The Coalition is yet another ingredient. A weak union between two weak parties that oscillate between indecision and niceties and along the way try and sneak in some ineffectual savings has no hope. Government spending in November 2010 was actually up on November 2009. It’s as if the government has lost control and despite desperately trying to do the right thing is secretly wringing its hands in despair. The Deputy Prime Minister Nick Clegg is, according to some newspaper reports, suffering depression or cracking up and Prime Minister Cameron has yet to show he has the mettle to be as tough or as strong as he will need to be to stand up the coming storm. 
Alongside a weak government we have a dispirited police force that is disliked, maligned and restricted by politically correct dogma that has made its handling of anything from street crime to demonstrations the subject of discourse and remonstration. They are in effect damned if they do and damned if they don’t. Yet the police’s role in the coming year is crucial as they stand, often literally, between the force of the protestor and the Establishment. If they fall or fail then inevitably the Established falls with them. 
The protests themselves, the cuts, a weak unstable coalition government, bitterness at the bankers bailouts and the potential of a UK sovereign debt crisis; non of these in isolation would be enough to destroy the status quo, but combined they just might. 

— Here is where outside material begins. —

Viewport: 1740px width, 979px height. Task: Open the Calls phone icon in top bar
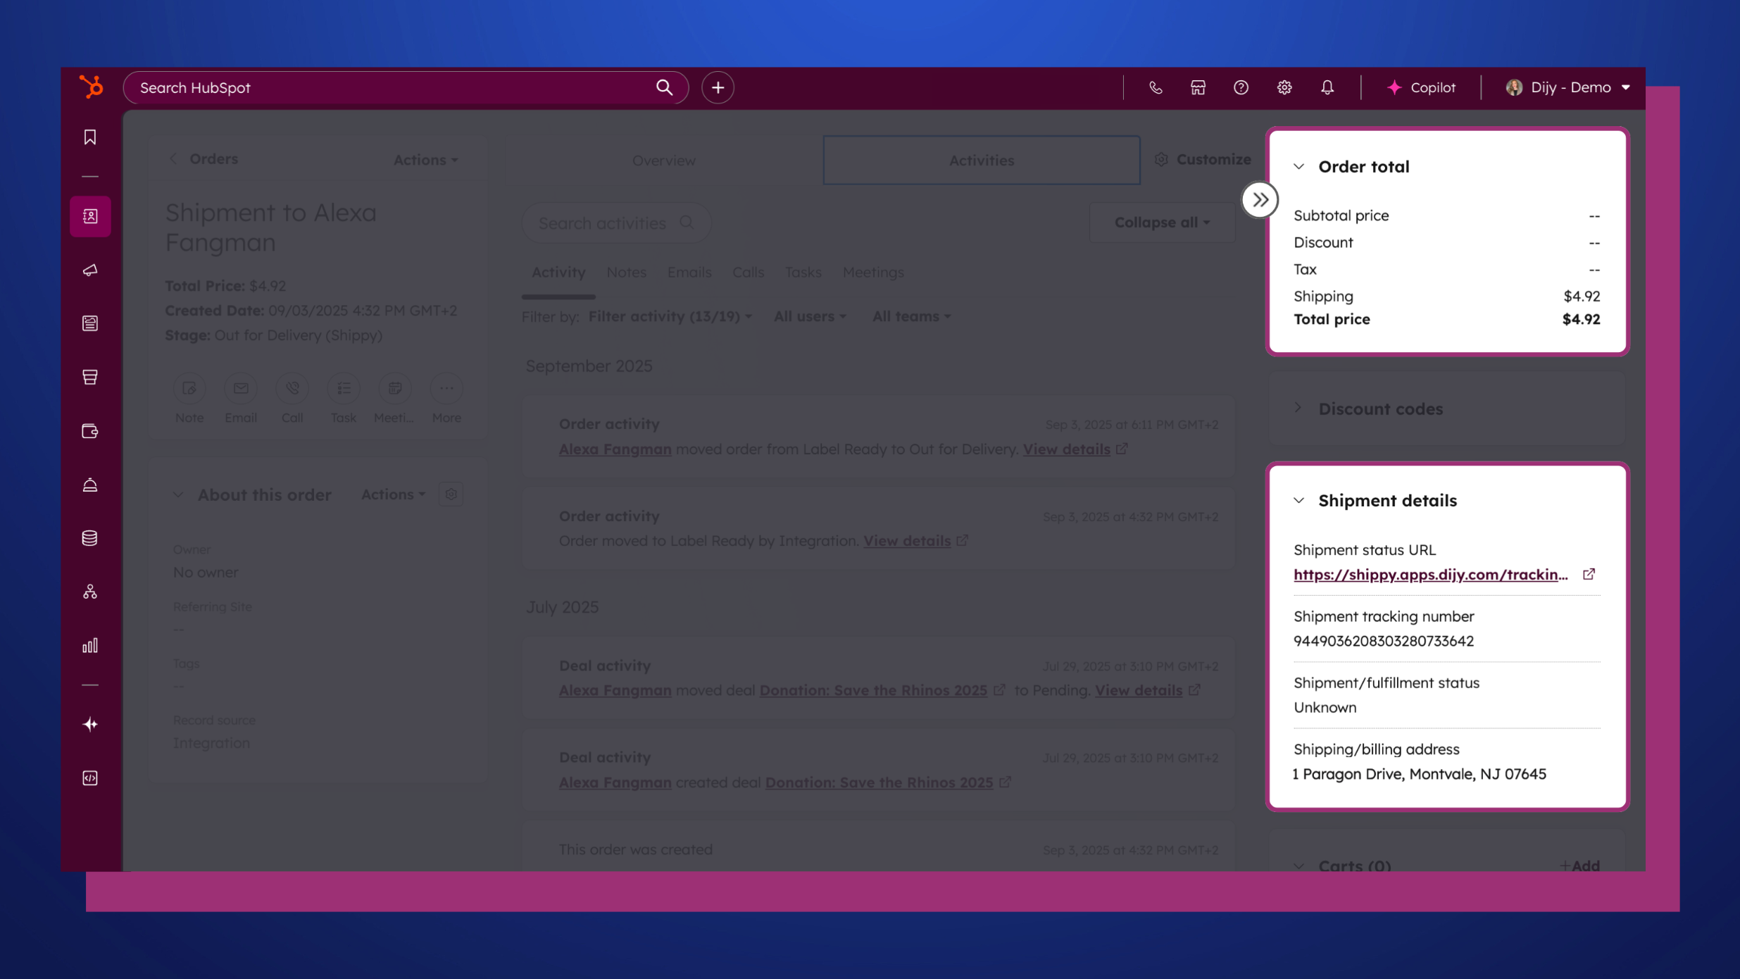(x=1155, y=87)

Yet the Establishment as we know it has stood for over a thousand years and has weathered everything from the Spanish Armada and the second world war to the General Strike and flower power so why should this current situation be so different? Because the last ten to fifteen years has so changed both the make-up of the country, through immigration and social engineering, to the extent that nationhood nolonger binds the people together around a centre. Secondly the invasive and relentless attacking of the Establishment, by which I mean the State, Christianity and the values by which we live, have so undermined and devalued it as a core belief system that few would rush to defend it and many more would seek to destroy it. 
And then the lit fuse reaches its target and bang! No more Establishment, or rather the slow unravelling of our society and Establishment would begin. Some riots, some nastiness, some looting, some whatever .. And then what? David Miliband and New Labour? A utopian non-capitalist ideal where we trade sandals for lentils and plant trees in the City and sacrifice bankers on May Day? Or will it be a slow disintegration into anarchy, where the police force slowly crumbles, where the veneer of decency and morality decays bit by bit until finally its gone and a brutaligenzia reigns?
But have those wishing for the demise of the Established order thought things through? Smashing a window is easy, finding and paying someone skilled enough to replace it is harder. And who will invest in a Britain racked with civil disorder and strife. Who will pay the bills and who will govern? Left or Right, if those wishing for the destruction of the old order win, then whatever follows will, in all likelihood, be far worse.